Phase 1: CI Pipeline and DevSecOps¶

What This Is¶

This runbook documents how I built the CI pipeline for the Online Boutique microservices project. It covers the 3 GitHub Actions workflow files that live in the source repo (ibtisam-iq/microservices-demo), the image tagging strategy and how it evolved, and the bugs I hit along the way.

This is Phase 1 of a 6-phase project. The full project deploys a 10-service polyglot application on Amazon EKS using a production-grade GitOps pipeline.

Phase	Title	What It Covers
1	CI Pipeline and DevSecOps (this runbook)	GitHub Actions workflows, Trivy scanning, GHCR image and chart publish
2	AWS Infrastructure	VPC, EKS cluster, self-managed nodes, Bastion host, Route 53 hosted zone, ACM certificate (Terraform)
3	Cluster Add-ons and Gateway API	ALB Controller, EBS CSI, Gateway API CRDs, GatewayClass, Gateway, ExternalDNS
4	GitOps with ArgoCD	ArgoCD, Application manifest, Image Updater, CD repo structure, deployment manifests
5	Observability Stack	kube-prometheus-stack, ELK stack, Slack alerting, HTTPRoutes
6	Autoscaling, Load Testing, and Final Verification	Metrics Server, HPA, scaling validation, full cluster audit

At the end of this phase, every code push to src/ builds, scans, and pushes container images to GHCR automatically. Every change to helm-chart/ packages and publishes the Helm chart to GHCR and updates the CD repo. CI does not touch the cluster. ArgoCD Image Updater (configured in Phase 4) watches GHCR and handles deployments.

Item	Value
Source repo	ibtisam-iq/microservices-demo
CD repo	ibtisam-iq/platform-engineering-systems
Container images	`ghcr.io/ibtisam-iq/microservices-demo/<service>:<tag>`
Helm chart	`oci://ghcr.io/ibtisam-iq/onlineboutique`

Pipeline Flow¶

Two independent triggers, two independent flows.
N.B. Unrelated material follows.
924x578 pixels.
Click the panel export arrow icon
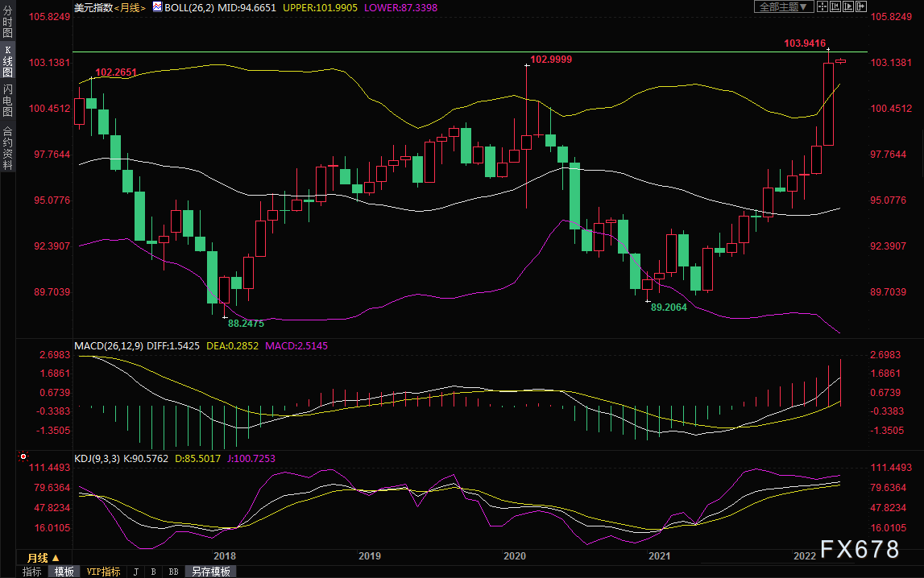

A code change and a chart change can fire in the same push without conflict.

Flow A: Code Change (`src/**` modified)¶

push to main
  │
  ▼
┌─────────────────────────────────────────────────────────────────┐
│  ci-trigger.yaml                                                │
│                                                                 │
│  Job 1: detect-changes                                          │
│    ├── checkout (full history, fetch-depth: 0)                  │
│    ├── git diff: extract changed service directories            │
│    ├── exclude loadgenerator                                    │
│    └── emit JSON array, e.g. ["frontend","cartservice"]         │
│                                                                 │
│  Job 2: build-and-push (matrix, one per service)                │
│    └── calls reusable-build.yaml per service                    │
└─────────────────────────────────────────────────────────────────┘
  │
  ▼ (× N services in parallel)
┌─────────────────────────────────────────────────────────────────┐
│  reusable-build.yaml                                            │
│                                                                 │
│  Stage 0  Compute short SHA (bash ${GITHUB_SHA:0:7})            │
│  Stage 1  Checkout source code                                  │
│  Stage 2  Trivy filesystem scan (CRITICAL + HIGH/MEDIUM)        │
│  Stage 3  Docker Buildx setup                                   │
│  Stage 4  GHCR login                                            │
│  Stage 5  Docker build (load: true, 3 tags, BuildKit GHA cache) │
│  Stage 6  Trivy image scan (OS + library CRITICAL + HIGH/MED)   │
│  Stage 7  Push to GHCR: :sha-<40> :sha-<7> :latest              │
│  Stage 8  Cleanup local images                                  │
└─────────────────────────────────────────────────────────────────┘
  │
  ▼
CI done. No CD repo touch.
  :
  : (Image Updater detects new :latest digest within ~2 min)
  : (see Phase 4)

Flow B: Chart Change (`helm-chart/**` modified)¶

push to main
  │
  ▼
┌─────────────────────────────────────────────────────────────────┐
│  chart-release.yaml                                             │
│                                                                 │
│  Stage 1  Read Chart.yaml metadata (name, version, appVersion)  │
│  Stage 2  helm lint + helm package                              │
│  Stage 3  helm push to oci://ghcr.io/ibtisam-iq                 │
│  Stage 4  Verify push                                           │
│  Stage 5  Clone CD repo, sed version in kustomization.yaml      │
│  Stage 6  Commit + push to CD repo                              │
│  Stage 7  Clear token from remote URL                           │
└─────────────────────────────────────────────────────────────────┘
  │
  ▼
CD repo updated.
  :
  : (ArgoCD detects commit, pulls new chart, syncs)
  : (see Phase 4)

Forking and Evaluating the Upstream¶

I forked GoogleCloudPlatform/microservices-demo. The fork stays pristine: I did not modify upstream files. All customization lives in files I add alongside upstream. The src/ directory, helm-chart/ directory, and all templates remain untouched. This keeps the fork syncable with upstream.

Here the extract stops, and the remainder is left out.